EXCERPTED TEXT:
[Start of Attachment]

Photos from court documents of the bag of cash containing 100s, 50s, and 20-dollar bills totaling about $120,000 that was seized by the FBI.
A juror in the Feeding Our Future case in Minnesota was excused Monday morning after prosecutors said an unidentified individual went to the juror’s house on Sunday night and offered a bag containing $120,000 in cash and another bag if she voted for acquittal.
The bribery allegation comes during closing arguments and right before the jury was to begin deliberations on the guilt of seven defendants accused of fraudulently getting reimbursed $49 million in federal funds by vastly inflating the number of meals served to children at 50 locations across Minnesota during the pandemic. Prosecutors say they used the reimbursement money to buy luxury cars, houses, jewelry and property overseas — and very little food.
With the jury out of the courtroom, Assistant U.S. Attorney Joseph Thompson said in open court that a woman in a Mazda drove to the juror’s home in Spring Lake Park, left a bag of cash with her father-in-law and said “there’ll be another bag tomorrow” if she voted to acquit the seven defendants.
Thompson said the juror wasn’t home at the time the money was left with her father-in-law. She called 911 and the money was left at her home until the FBI could retrieve it Monday.
“This is outrageous behavior,” Thompson said in court. “This is stuff that happens in mob movies.”
Thompson asked that the 12 jurors and six alternates be sequestered for the remainder of the trial, and suggested defendants be held until a verdict.

[End of Attachment]

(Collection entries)
[Start of Attachment]

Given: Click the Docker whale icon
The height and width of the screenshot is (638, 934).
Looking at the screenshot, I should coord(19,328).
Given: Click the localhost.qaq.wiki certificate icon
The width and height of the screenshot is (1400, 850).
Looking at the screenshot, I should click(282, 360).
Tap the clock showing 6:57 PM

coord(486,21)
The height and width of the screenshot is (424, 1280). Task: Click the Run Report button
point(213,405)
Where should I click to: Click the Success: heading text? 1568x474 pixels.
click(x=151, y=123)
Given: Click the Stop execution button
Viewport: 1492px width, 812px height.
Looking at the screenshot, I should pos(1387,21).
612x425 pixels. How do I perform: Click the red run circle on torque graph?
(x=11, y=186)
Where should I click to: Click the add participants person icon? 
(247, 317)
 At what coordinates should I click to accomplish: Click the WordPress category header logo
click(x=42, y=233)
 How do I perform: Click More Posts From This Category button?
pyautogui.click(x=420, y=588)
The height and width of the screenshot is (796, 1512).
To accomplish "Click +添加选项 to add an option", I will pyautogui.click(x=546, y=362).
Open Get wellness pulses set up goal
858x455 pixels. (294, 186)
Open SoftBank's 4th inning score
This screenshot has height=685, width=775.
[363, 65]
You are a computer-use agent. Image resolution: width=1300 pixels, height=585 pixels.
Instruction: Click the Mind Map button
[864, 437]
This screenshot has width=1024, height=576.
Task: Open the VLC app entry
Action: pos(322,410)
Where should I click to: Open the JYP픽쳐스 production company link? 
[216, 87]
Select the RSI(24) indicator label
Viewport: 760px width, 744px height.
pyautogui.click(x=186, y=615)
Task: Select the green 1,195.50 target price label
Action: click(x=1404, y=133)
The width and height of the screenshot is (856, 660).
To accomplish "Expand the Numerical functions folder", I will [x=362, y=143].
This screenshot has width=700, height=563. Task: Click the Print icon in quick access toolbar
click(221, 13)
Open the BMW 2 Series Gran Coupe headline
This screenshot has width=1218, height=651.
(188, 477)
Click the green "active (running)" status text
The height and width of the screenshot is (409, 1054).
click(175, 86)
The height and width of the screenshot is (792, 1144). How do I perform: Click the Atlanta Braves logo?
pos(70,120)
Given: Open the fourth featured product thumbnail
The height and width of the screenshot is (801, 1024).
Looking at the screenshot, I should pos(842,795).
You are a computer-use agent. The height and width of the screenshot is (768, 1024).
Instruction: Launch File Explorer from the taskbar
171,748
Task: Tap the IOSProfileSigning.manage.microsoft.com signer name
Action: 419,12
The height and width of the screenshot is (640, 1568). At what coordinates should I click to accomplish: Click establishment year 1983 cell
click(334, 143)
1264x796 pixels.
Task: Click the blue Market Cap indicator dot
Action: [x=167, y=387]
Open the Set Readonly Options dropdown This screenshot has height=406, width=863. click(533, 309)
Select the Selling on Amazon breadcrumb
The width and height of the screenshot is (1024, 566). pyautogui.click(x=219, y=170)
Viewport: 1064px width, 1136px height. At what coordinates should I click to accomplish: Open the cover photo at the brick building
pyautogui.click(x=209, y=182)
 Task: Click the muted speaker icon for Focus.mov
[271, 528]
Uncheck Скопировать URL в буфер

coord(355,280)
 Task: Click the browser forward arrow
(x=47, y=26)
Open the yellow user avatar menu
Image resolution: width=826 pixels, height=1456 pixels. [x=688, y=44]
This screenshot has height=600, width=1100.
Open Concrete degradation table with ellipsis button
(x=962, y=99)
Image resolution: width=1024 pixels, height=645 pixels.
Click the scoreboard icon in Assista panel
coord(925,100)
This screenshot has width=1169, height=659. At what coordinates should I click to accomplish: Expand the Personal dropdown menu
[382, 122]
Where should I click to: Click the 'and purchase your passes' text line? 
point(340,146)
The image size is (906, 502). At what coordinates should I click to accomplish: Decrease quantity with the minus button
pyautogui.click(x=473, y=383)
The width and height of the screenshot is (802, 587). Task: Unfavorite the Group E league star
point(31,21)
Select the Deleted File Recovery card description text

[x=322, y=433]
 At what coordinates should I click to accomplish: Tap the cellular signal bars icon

[End of Attachment]

INSTRUCTIONS:
1. Answer these questions using the article about the Feeding Our Future juror:
(a) How much cash was in the bag left at the juror's home?
(b) How much in federal funds are the seven defendants accused of fraudulently getting reimbursed?
(c) With whom did the woman leave the bag of cash?
2. Extract the part of the article about the Feeding Our Future juror that runs from "A juror in the" to "very little food.", copying it word for word.

ANSWERS TO EACH TASK:
1.
(a) About $120,000.
(b) $49 million.
(c) The juror's father-in-law.

2.
A juror in the Feeding Our Future case in Minnesota was excused Monday morning after prosecutors said an unidentified individual went to the juror’s house on Sunday night and offered a bag containing $120,000 in cash and another bag if she voted for acquittal.
The bribery allegation comes during closing arguments and right before the jury was to begin deliberations on the guilt of seven defendants accused of fraudulently getting reimbursed $49 million in federal funds by vastly inflating the number of meals served to children at 50 locations across Minnesota during the pandemic. Prosecutors say they used the reimbursement money to buy luxury cars, houses, jewelry and property overseas — and very little food.